Scientific classification
- Kingdom: Animalia
- Phylum: Chordata
- Class: Aves
- Order: Passeriformes
- Family: Meliphagidae
- Genus: Philemon
- Species: P. diemenensis
- Binomial name: Philemon diemenensis (Lesson, 1831)

= New Caledonian friarbird =

- Authority: (Lesson, 1831)
- Conservation status: LC

Species of bird

The New Caledonian friarbird (Philemon diemenensis) is a species of bird in the honeyeater family Meliphagidae.

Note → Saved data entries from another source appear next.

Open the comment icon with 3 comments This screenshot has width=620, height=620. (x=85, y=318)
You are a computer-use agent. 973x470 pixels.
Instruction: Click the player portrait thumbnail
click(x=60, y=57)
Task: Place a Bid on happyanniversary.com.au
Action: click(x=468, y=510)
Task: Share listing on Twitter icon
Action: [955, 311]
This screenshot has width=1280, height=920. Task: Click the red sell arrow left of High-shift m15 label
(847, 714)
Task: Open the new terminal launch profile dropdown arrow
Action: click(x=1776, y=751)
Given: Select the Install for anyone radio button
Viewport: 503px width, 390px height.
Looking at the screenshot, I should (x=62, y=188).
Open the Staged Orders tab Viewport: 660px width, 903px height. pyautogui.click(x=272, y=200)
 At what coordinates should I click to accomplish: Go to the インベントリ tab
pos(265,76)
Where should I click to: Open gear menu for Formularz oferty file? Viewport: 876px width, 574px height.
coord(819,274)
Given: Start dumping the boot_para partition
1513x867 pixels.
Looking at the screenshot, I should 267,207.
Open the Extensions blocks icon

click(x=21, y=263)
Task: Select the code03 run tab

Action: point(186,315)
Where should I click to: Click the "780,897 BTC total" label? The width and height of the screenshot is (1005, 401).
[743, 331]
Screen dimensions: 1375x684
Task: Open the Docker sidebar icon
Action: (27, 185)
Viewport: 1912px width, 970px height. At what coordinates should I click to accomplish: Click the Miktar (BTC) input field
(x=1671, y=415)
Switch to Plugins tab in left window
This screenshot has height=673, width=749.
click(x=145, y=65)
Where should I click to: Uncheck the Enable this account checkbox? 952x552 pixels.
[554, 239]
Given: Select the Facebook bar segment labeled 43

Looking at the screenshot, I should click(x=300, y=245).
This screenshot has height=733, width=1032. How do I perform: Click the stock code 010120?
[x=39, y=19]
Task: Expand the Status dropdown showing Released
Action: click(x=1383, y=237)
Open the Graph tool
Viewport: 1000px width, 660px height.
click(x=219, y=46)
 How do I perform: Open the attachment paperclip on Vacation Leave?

The New Caledonian friarbird is a large honeyeater, measuring 27 to 32 cm. Males are slightly heavier than females on average, 69–84 g in contrast to 53–62 g.

The New Caledonian friarbird is endemic to New Caledonia, where it is found on Grande Terre, Île des Pins and the Loyalty Islands. On these islands it is found in native forests and open country, and will also frequent disturbed habitat and human modified habitats such as gardens.

The diet of the New Caledonian friarbird is composed of nectar, insects and fruits. Insects may be taken on the wing, and larger prey items brought back to a branch to be battered before eating. Like other honeyeaters, it is an aggressive and bold species that will chase other species of birds including birds of prey, parrots and crows. Little is known about their breeding behavior. Their breeding season is from October to December, during which two eggs are laid into a cup nest made of sticks and leaves.